::: MATERIAL PROVIDED

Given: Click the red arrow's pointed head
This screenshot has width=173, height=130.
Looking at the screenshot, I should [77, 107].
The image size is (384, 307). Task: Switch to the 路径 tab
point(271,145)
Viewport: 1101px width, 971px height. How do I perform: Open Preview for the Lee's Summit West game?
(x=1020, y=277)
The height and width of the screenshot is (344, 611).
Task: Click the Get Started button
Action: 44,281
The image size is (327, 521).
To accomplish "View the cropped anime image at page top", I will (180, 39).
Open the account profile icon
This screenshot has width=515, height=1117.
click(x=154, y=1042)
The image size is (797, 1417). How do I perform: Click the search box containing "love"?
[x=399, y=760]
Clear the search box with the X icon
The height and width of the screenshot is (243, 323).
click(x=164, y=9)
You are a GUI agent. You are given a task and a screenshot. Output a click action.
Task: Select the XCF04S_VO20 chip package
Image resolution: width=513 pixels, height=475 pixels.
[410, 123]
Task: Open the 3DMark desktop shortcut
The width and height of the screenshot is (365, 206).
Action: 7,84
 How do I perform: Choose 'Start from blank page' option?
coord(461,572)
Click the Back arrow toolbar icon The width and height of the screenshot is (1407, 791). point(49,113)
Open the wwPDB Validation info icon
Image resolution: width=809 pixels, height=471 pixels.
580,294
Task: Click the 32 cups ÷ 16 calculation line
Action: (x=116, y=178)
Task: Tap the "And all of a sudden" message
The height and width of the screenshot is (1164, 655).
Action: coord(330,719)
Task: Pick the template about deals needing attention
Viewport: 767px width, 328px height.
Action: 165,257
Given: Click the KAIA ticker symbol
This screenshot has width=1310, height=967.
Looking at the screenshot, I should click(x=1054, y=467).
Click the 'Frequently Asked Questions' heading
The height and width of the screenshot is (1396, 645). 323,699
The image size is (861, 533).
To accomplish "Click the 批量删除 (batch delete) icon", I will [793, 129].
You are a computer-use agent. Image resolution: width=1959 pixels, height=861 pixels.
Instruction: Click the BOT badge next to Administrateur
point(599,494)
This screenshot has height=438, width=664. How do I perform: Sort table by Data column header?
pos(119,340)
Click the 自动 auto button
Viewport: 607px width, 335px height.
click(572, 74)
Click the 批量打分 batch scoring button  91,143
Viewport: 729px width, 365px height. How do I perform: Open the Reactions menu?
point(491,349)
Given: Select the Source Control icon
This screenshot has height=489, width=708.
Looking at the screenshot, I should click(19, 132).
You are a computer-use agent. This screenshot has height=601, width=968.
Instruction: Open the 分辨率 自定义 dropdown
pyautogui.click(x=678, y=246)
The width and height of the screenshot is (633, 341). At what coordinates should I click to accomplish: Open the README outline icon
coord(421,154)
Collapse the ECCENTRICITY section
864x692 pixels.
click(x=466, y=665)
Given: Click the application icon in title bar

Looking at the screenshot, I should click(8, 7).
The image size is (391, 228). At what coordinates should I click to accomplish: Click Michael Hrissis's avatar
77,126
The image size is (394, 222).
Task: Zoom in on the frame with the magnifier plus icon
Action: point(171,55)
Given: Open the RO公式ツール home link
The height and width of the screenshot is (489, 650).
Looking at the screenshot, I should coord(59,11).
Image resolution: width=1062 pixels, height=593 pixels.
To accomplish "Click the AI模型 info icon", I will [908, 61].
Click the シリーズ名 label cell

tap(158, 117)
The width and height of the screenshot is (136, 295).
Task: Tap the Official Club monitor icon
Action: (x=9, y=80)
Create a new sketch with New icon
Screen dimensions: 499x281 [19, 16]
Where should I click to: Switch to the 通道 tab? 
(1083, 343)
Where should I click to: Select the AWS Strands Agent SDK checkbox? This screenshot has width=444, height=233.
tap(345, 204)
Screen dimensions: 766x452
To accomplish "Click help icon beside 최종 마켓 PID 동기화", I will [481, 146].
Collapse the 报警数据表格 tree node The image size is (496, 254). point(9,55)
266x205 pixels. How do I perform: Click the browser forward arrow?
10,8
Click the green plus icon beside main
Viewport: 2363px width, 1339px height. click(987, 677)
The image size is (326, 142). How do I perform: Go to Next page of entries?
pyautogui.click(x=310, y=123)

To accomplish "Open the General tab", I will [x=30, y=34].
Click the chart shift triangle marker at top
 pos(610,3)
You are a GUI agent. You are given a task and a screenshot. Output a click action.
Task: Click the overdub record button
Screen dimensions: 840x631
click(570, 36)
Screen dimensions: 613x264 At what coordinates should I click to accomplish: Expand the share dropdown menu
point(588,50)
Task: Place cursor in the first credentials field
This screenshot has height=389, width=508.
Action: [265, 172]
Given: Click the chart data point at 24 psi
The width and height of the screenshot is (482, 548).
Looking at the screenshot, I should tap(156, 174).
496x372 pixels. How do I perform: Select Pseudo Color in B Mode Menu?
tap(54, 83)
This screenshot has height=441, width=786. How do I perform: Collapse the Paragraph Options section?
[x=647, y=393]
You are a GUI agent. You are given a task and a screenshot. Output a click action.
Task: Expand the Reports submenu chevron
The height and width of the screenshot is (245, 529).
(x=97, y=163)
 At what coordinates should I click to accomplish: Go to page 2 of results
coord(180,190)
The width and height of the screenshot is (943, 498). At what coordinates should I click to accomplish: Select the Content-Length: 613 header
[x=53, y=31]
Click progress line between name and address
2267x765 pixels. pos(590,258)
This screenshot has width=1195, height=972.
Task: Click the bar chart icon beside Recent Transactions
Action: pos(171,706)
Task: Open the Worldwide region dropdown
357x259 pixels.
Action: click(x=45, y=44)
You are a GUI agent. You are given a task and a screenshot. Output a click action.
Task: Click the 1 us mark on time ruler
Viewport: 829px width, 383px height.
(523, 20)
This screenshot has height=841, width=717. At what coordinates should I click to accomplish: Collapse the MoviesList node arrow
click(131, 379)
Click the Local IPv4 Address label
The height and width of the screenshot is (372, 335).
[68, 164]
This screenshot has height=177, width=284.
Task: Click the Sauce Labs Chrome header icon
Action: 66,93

::::::

*WHAT IS ASKED:* Copy this material verbatim, every line as it stands.

*OUTPUT FOR THIS TASK:*
Given: Click the red arrow's pointed head
This screenshot has width=173, height=130.
Looking at the screenshot, I should [77, 107].
The image size is (384, 307). Task: Switch to the 路径 tab
point(271,145)
Viewport: 1101px width, 971px height. How do I perform: Open Preview for the Lee's Summit West game?
(x=1020, y=277)
The height and width of the screenshot is (344, 611).
Task: Click the Get Started button
Action: 44,281
The image size is (327, 521).
To accomplish "View the cropped anime image at page top", I will (180, 39).
Open the account profile icon
This screenshot has width=515, height=1117.
click(x=154, y=1042)
The image size is (797, 1417). How do I perform: Click the search box containing "love"?
[x=399, y=760]
Clear the search box with the X icon
The height and width of the screenshot is (243, 323).
click(x=164, y=9)
You are a GUI agent. You are given a task and a screenshot. Output a click action.
Task: Select the XCF04S_VO20 chip package
Image resolution: width=513 pixels, height=475 pixels.
[410, 123]
Task: Open the 3DMark desktop shortcut
The width and height of the screenshot is (365, 206).
Action: 7,84
 How do I perform: Choose 'Start from blank page' option?
coord(461,572)
Click the Back arrow toolbar icon The width and height of the screenshot is (1407, 791). point(49,113)
Open the wwPDB Validation info icon
Image resolution: width=809 pixels, height=471 pixels.
580,294
Task: Click the 32 cups ÷ 16 calculation line
Action: (x=116, y=178)
Task: Tap the "And all of a sudden" message
The height and width of the screenshot is (1164, 655).
Action: coord(330,719)
Task: Pick the template about deals needing attention
Viewport: 767px width, 328px height.
Action: 165,257
Given: Click the KAIA ticker symbol
This screenshot has width=1310, height=967.
Looking at the screenshot, I should click(x=1054, y=467).
Click the 'Frequently Asked Questions' heading
The height and width of the screenshot is (1396, 645). 323,699
The image size is (861, 533).
To accomplish "Click the 批量删除 (batch delete) icon", I will [793, 129].
You are a computer-use agent. Image resolution: width=1959 pixels, height=861 pixels.
Instruction: Click the BOT badge next to Administrateur
point(599,494)
This screenshot has height=438, width=664. How do I perform: Sort table by Data column header?
pos(119,340)
Click the 自动 auto button
Viewport: 607px width, 335px height.
click(572, 74)
Click the 批量打分 batch scoring button  91,143
Viewport: 729px width, 365px height. How do I perform: Open the Reactions menu?
point(491,349)
Given: Select the Source Control icon
This screenshot has height=489, width=708.
Looking at the screenshot, I should click(19, 132).
You are a computer-use agent. This screenshot has height=601, width=968.
Instruction: Open the 分辨率 自定义 dropdown
pyautogui.click(x=678, y=246)
The width and height of the screenshot is (633, 341). At what coordinates should I click to accomplish: Open the README outline icon
coord(421,154)
Collapse the ECCENTRICITY section
864x692 pixels.
click(x=466, y=665)
Given: Click the application icon in title bar

Looking at the screenshot, I should click(8, 7).
The image size is (391, 228). At what coordinates should I click to accomplish: Click Michael Hrissis's avatar
77,126
The image size is (394, 222).
Task: Zoom in on the frame with the magnifier plus icon
Action: point(171,55)
Given: Open the RO公式ツール home link
The height and width of the screenshot is (489, 650).
Looking at the screenshot, I should coord(59,11).
Image resolution: width=1062 pixels, height=593 pixels.
To accomplish "Click the AI模型 info icon", I will [908, 61].
Click the シリーズ名 label cell

tap(158, 117)
The width and height of the screenshot is (136, 295).
Task: Tap the Official Club monitor icon
Action: (x=9, y=80)
Create a new sketch with New icon
Screen dimensions: 499x281 [19, 16]
Where should I click to: Switch to the 通道 tab? 
(1083, 343)
Where should I click to: Select the AWS Strands Agent SDK checkbox? This screenshot has width=444, height=233.
tap(345, 204)
Screen dimensions: 766x452
To accomplish "Click help icon beside 최종 마켓 PID 동기화", I will [481, 146].
Collapse the 报警数据表格 tree node The image size is (496, 254). point(9,55)
266x205 pixels. How do I perform: Click the browser forward arrow?
10,8
Click the green plus icon beside main
Viewport: 2363px width, 1339px height. click(987, 677)
The image size is (326, 142). How do I perform: Go to Next page of entries?
pyautogui.click(x=310, y=123)

To accomplish "Open the General tab", I will [x=30, y=34].
Click the chart shift triangle marker at top
 pos(610,3)
You are a GUI agent. You are given a task and a screenshot. Output a click action.
Task: Click the overdub record button
Screen dimensions: 840x631
click(570, 36)
Screen dimensions: 613x264 At what coordinates should I click to accomplish: Expand the share dropdown menu
point(588,50)
Task: Place cursor in the first credentials field
This screenshot has height=389, width=508.
Action: [265, 172]
Given: Click the chart data point at 24 psi
The width and height of the screenshot is (482, 548).
Looking at the screenshot, I should tap(156, 174).
496x372 pixels. How do I perform: Select Pseudo Color in B Mode Menu?
tap(54, 83)
This screenshot has height=441, width=786. How do I perform: Collapse the Paragraph Options section?
[x=647, y=393]
You are a GUI agent. You are given a task and a screenshot. Output a click action.
Task: Expand the Reports submenu chevron
The height and width of the screenshot is (245, 529).
(x=97, y=163)
 At what coordinates should I click to accomplish: Go to page 2 of results
coord(180,190)
The width and height of the screenshot is (943, 498). At what coordinates should I click to accomplish: Select the Content-Length: 613 header
[x=53, y=31]
Click progress line between name and address
2267x765 pixels. pos(590,258)
This screenshot has width=1195, height=972.
Task: Click the bar chart icon beside Recent Transactions
Action: pos(171,706)
Task: Open the Worldwide region dropdown
357x259 pixels.
Action: click(x=45, y=44)
You are a GUI agent. You are given a task and a screenshot. Output a click action.
Task: Click the 1 us mark on time ruler
Viewport: 829px width, 383px height.
(523, 20)
This screenshot has height=841, width=717. At what coordinates should I click to accomplish: Collapse the MoviesList node arrow
click(131, 379)
Click the Local IPv4 Address label
The height and width of the screenshot is (372, 335).
[68, 164]
This screenshot has height=177, width=284.
Task: Click the Sauce Labs Chrome header icon
Action: 66,93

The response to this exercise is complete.